Today, there is greater awareness of the benefits which can be realized for both the cancer patient and the caregiver when support is provided to both care partners. A broader understanding of palliative care also has emerged, whereby palliative care is no longer equated with end-of-life care, but rather, seen as a crucial component of treatment throughout the care continuum.
“Family caregivers are a crucial part of the patient care team,” noted lead author Marie Bakitas, DNSc, the Marie L. O’Koren Endowed Chair and professor at the University of Alabama School Nursing in Birmingham. Because the wellbeing of one affects the wellbeing of the other in a reciprocal way, both parties benefit when caregivers receive palliative care.”

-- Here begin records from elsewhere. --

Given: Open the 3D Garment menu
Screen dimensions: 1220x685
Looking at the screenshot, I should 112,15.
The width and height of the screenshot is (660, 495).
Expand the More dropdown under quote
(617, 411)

Bakitas noted that many patients with advanced cancer will require up to 8 hours of assistance from a family caregiver. “These family caregivers are vital, but often neglected, members of the cancer care team, providing essential care to the patient, including symptom management, and physical, emotional, and personal care support.”

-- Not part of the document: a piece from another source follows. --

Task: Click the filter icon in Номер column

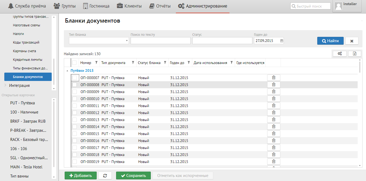Action: coord(96,63)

She added that caregivers can experience distress equal to and sometimes greater than the patient with cancer, as well as have poor health and even a higher risk of death. Few interventions have been found to obviate this burden, she said, and palliative care services are often delivered late in the cancer trajectory.
The ENABLE III (Educate, Nurture, Advise, Before Life Ends) randomized clinical trial conducted from 2010-2013 is one of the first to employ a patient and caregiver palliative care intervention in tandem. This presentation focused on results for the family caregivers (n = 122); findings for patients (n = 207) are being presented at the ASCO meeting on June 3 (Abstract 9512). For both groups, palliative care began within 3 months of diagnosis.

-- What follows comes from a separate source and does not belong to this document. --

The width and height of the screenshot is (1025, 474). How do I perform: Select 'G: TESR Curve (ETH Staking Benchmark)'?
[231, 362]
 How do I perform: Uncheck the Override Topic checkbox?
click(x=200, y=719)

In addition to evaluating the palliative care intervention for both patients and caregivers, the researchers wanted to find out whether delivering it early would make a difference. Thus, the immediate group received the intervention within 2 weeks of randomization, whereas the delayed group began the program 12 weeks later.
The intervention was comprised of an in-person assessment at enrollment, followed by receipt of an evidence-based, publicly available curriculum with a guidebook, Charting Your Course,
delivered by advanced practice palliative care nurses through three structured phone calls. The nurse coaches also provided supportive follow-up care through monthly telephone calls. The curriculum focuses on problem-solving, communication, and decision-making skills, as well as advance care planning, how to be a partner in the patient’s symptom management, and self-care strategies such as healthy eating, exercise, and relaxation.
Outcomes data on depression, quality of life, and caregiver burden were collected at baseline, and at 6, 12, 18, and 24 weeks, and every 3 months thereafter until study completion or death of the patient.
Bakitas explained that for all measures, lower scores represent better results. At 12 weeks after both groups started the intervention, the immediate caregiver group’s mean quality of life score was 50.2 versus 56.1 for the delayed group (P
= .02). The immediate group also had a lower depression score (10.2) versus 16.6 in the delayed group (P
= .0006). Bakitas noted that the clinical cutoff score for depression was 16. She added that there were also favorable trends toward lower caregiver burden (P
= .10) and that the results on the three outcomes were confirmed in a subset analysis of the caregivers of patients with the most advanced disease.
“Our results demonstrate that family caregivers’ quality of life, mood, and stress burden improved in the groups who received the intervention closer to the time of diagnosis,” Bakitas said. “Unfortunately, the full range of palliative care services is rarely taken advantage of because palliative care is often introduced too late in the course of cancer treatment. Patients and caregivers should understand that palliative care is not end-of-life care but rather an extra layer of support that can be offered along with curative medical treatments.”
ENABLE III was supported by the National Institutes of Health, National Institute for Nursing Research.